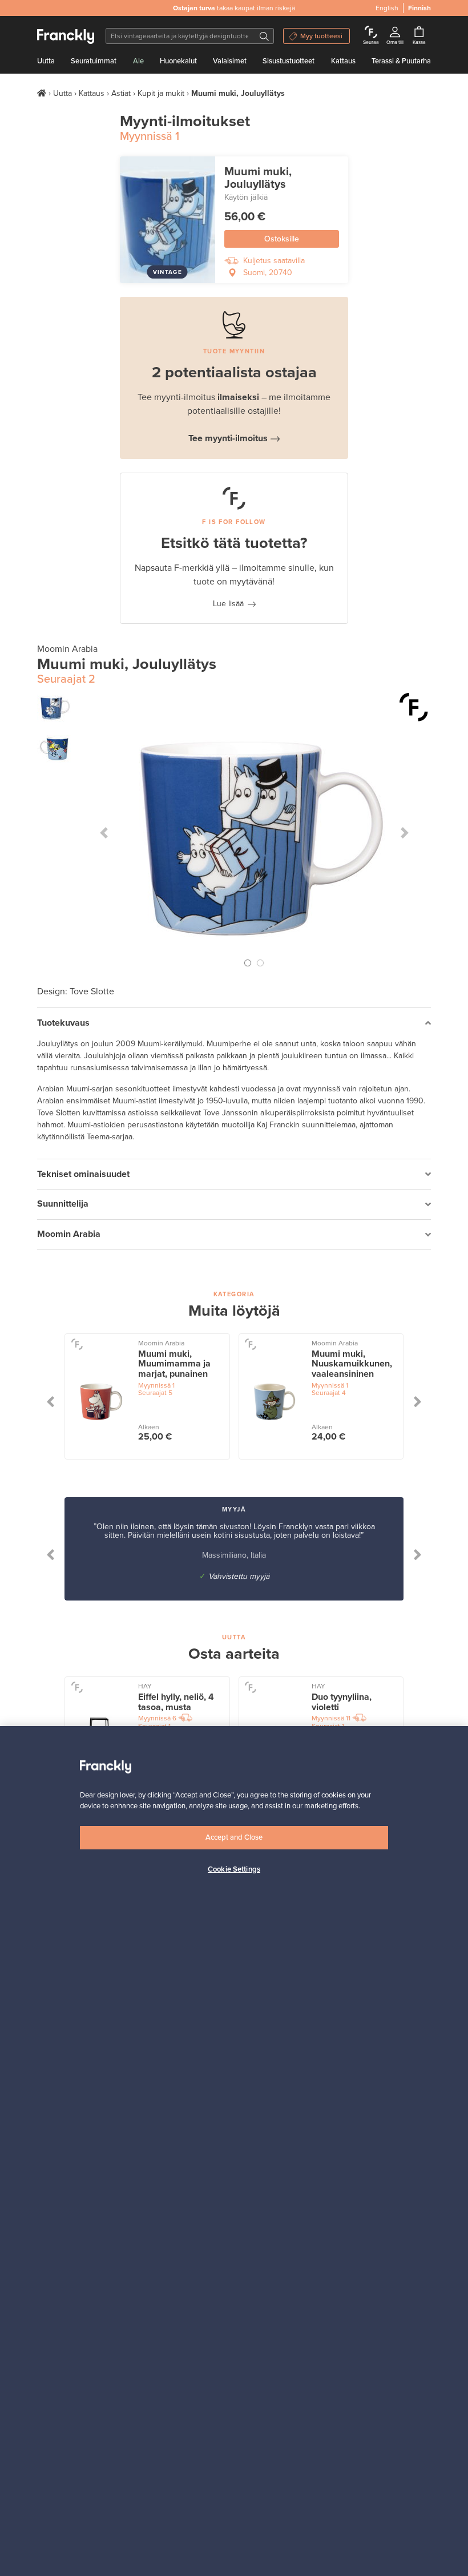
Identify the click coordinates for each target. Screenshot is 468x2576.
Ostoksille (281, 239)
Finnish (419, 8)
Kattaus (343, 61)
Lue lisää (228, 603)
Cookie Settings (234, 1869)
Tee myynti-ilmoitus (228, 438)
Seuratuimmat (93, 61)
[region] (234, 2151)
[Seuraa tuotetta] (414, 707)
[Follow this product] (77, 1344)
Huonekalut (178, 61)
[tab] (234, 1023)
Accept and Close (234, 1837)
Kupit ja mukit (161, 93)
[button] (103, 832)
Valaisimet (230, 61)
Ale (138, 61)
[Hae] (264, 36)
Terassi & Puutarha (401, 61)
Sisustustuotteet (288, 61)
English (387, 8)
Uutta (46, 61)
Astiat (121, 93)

Instructions for the task:
Return the line that contains "Huonekalut (178, 61)", along with every line after it in the data above, exactly and with nothing else.

Written answer:
Huonekalut (178, 61)
[tab] (234, 1023)
Accept and Close (234, 1837)
Kupit ja mukit (161, 93)
[button] (103, 832)
Valaisimet (230, 61)
Ale (138, 61)
[Hae] (264, 36)
Terassi & Puutarha (401, 61)
Sisustustuotteet (288, 61)
English (387, 8)
Uutta (46, 61)
Astiat (121, 93)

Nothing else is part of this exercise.